Howard F. Cunningham, for the respondent.
[MAJORITY — Per Curiam.]
Per Curiam.
This is a partition action in which there are infant .defendants. An adult defendant interposed an answer putting in issue material allegations of the complaint with reference to the rights of the parties. There was no demand for a jury trial under section 1023 of the Civil Practice Act. Upon a motion (probably) made by the plaintiff, no notice of motion appearing in the record, a reference was ordered by the court, without objection, “ to hear, try and determine the issues herein, to ascertain and report the rights, shares and interests of the several parties to this action in the property described in the complaint and of which a partition is sought, and to report whether said property, or any part thereof, is so circumstanced that partition thereof cannot be made.”
The report of the referee which was filed contained findings of fact as to the interests of the parties and a statement that actual partitioning was impracticable; and annexed to it was an abstract of instruments of conveyance, together with the testimony taken. But the report contained no recommendations or directions. Upon a motion made by the plaintiff for an order confirming the referee’s report and for an interlocutory judgment of partition and sale, the court made an order — from which plaintiff has appealed — sustaining the exceptions of the adult defendant Mary Mason to the report of the referee; and the motion to confirm the report was denied and the report remitted to the referee with instructions to make and file a new report in conformity with a memorandum filed by the court. This memorandum disagreed with the findings of the referee as to the interests of the parties in material particulars.

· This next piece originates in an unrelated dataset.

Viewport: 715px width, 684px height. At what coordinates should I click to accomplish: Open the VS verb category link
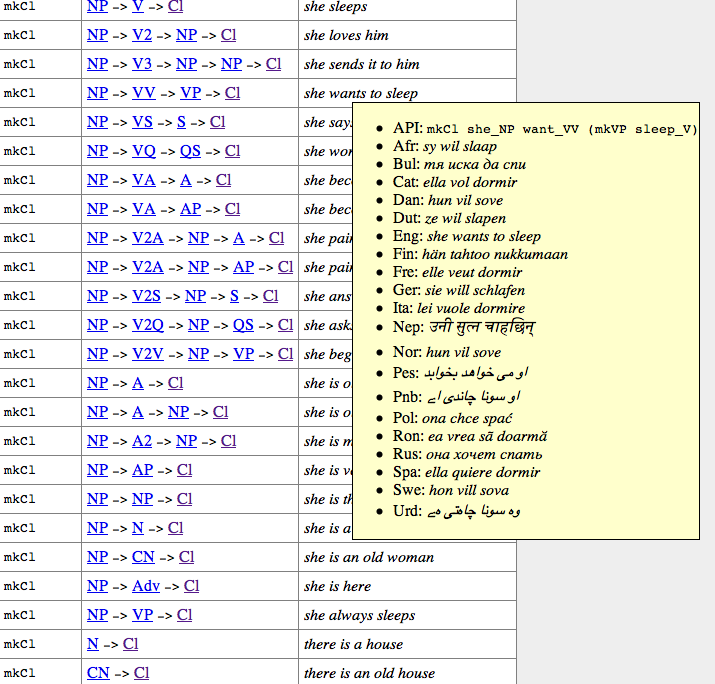click(x=143, y=122)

Considering all the circumstances presented by the record, this was a reference to aid the conscience of the court, to take testimony and report back, and was so treated by all parties, until plaintiff appealed and made the claim that the reference was one to hear, try and determine. We do not approve the practice pursued by the court after the report was filed and the motion made to confirm. Upon the coming in of such a report the court should confirm it, or disregard the findings of the referee in part or in toto and make new or different findings; and all the findings thus made should furnish the basis for the interlocutory judgment.
The order should be reversed, without costs to any party, and the matter remitted to the County Court of Erie county to proceed in accordance with the views expressed in this opinion.
All concur. Present — Htjbbs, P. J., Clark, Sears, Crouch and Taylor, JJ.
Order reversed, without costs, and matter remitted to the County Court for further action".